• [EXTRACT PROVIDED]
┏━━

Three versions of "Dead Man's Curve" were released:
- Version #1: Original version from the 1963 Drag City album
- Version #2: Single "hit" version with added horns, strings, additional backing vocals, and sounds of a car skidding and crashing; from the 1964 Dead Man's Curve/The New Girl In School LP
- Version #3: An earlier rejected studio mix from the 1966 Filet of Soul album.

Live versions appear on the 1965 Command Performance and 1971 Anthology albums

There are a few minor lyrical differences between versions #1 and 3 and version #2 listed above:
- Versions #1 & 3 – "my frenched tail lights", "the strip was deserted", and "pulled her out and there I was"
- Version #2 – "my six tail lights", "the street was deserted", and "pulled her out and there we were"

There are two basic versions:

Version one: Lead and backing vocals: Jan Berry
Background vocals: Jan Berry, Brian Wilson, Gary Usher. Released: on Drag City LP, Liberty LST 7339, Jan and Dean
Jan. 6, 1964 Side one, cut five – 3:01

Also on Filet of Soul LP, Liberty LST 7441, Jan and Dean, April 25, 1966, Side two, cut three – 3:01

Version two: Jan Berry, Roger Christian, Artie Kornfeld, Brian Wilson
Jan Berry: Lead and backing vocals. Dean Torrence: Backing vocals
Released February 17, 1964 Liberty 55672 45 RPM (B-side: "New Girl in School") – 2:28 (2:21 listing on actual disk—Wiki says 2:27)

┗━━

Continue the account of the releases of "Dead Man's Curve" from the point at which it ends.

• [PROVIDED RECORDS]
┏━━

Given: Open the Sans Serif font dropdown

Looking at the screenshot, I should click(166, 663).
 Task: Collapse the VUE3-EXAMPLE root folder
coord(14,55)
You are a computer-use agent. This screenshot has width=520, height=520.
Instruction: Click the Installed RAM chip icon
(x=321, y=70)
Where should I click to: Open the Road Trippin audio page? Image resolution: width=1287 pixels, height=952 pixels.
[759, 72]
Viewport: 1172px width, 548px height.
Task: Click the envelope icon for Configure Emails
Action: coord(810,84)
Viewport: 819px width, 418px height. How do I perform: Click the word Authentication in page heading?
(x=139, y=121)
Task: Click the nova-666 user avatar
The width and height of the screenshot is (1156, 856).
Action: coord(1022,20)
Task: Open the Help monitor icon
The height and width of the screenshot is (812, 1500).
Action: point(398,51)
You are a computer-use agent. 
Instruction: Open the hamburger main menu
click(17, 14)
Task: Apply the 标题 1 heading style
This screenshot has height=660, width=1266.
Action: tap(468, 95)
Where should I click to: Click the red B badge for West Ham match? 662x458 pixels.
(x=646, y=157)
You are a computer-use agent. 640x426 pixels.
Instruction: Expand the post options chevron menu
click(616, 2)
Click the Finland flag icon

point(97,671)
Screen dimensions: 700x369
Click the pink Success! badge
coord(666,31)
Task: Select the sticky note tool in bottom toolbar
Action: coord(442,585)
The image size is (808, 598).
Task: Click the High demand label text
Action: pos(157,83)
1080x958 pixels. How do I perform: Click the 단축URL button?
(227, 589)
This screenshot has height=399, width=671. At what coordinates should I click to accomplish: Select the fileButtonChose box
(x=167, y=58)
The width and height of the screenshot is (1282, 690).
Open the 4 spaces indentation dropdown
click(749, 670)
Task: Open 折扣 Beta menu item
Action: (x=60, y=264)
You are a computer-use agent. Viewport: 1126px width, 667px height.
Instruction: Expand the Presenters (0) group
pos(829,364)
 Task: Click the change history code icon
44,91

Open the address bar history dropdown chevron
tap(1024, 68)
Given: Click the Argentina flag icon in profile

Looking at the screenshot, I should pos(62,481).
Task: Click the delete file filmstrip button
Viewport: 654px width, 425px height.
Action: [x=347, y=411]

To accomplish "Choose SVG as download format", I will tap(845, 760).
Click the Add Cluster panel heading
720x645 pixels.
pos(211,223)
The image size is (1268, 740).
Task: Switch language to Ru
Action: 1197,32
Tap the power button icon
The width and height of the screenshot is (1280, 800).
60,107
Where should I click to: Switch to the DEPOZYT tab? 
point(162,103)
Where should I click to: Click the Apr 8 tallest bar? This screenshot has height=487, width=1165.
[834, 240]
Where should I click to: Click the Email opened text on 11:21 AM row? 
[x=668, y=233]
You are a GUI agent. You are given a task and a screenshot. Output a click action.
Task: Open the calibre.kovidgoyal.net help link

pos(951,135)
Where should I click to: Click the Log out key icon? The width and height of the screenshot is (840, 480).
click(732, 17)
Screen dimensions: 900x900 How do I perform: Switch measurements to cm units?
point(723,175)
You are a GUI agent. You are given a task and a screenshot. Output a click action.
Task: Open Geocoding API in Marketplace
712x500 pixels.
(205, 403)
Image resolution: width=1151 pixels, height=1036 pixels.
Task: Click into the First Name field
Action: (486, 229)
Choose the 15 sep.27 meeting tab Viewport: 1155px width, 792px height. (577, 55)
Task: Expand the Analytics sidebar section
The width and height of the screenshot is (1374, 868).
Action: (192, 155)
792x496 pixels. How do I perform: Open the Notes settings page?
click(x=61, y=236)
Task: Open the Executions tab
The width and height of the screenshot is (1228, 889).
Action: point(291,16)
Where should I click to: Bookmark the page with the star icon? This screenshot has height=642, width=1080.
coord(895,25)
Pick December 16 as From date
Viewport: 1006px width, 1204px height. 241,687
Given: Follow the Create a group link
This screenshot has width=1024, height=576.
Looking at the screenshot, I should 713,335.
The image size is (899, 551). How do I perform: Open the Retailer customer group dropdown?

┗━━

• [EXERCISE ANSWER]
Released May 4, 1964 "Dead Man's Curve"/"The New Girl in School" LP Liberty LST 7361, Jan and Dean Side one, cut one – 2:28
Also re-released on several compilations (the 1984 Rhino LP Teenage Tragedies lists the song as a "re-recorded version"), anthologies, and 45 RPM records (some timed 2:39)

At least one version of the song features The Honeys on backing vocals.

==Cover versions==
The song was covered by The Carpenters as part of their oldies sequence on their album Now & Then.

The B-side "The New Girl In School" was covered by Alex Chilton on his 1995 album, A Man Called Destruction.

The song was covered by the Belljars, whose version plays over the closing credits of the 1998 film, The Curve AKA Dead Man's Curve.

This song has also been covered by Cleveland proto-punk band electric eels, Blink-182, and Canadian musician Nash the Slash.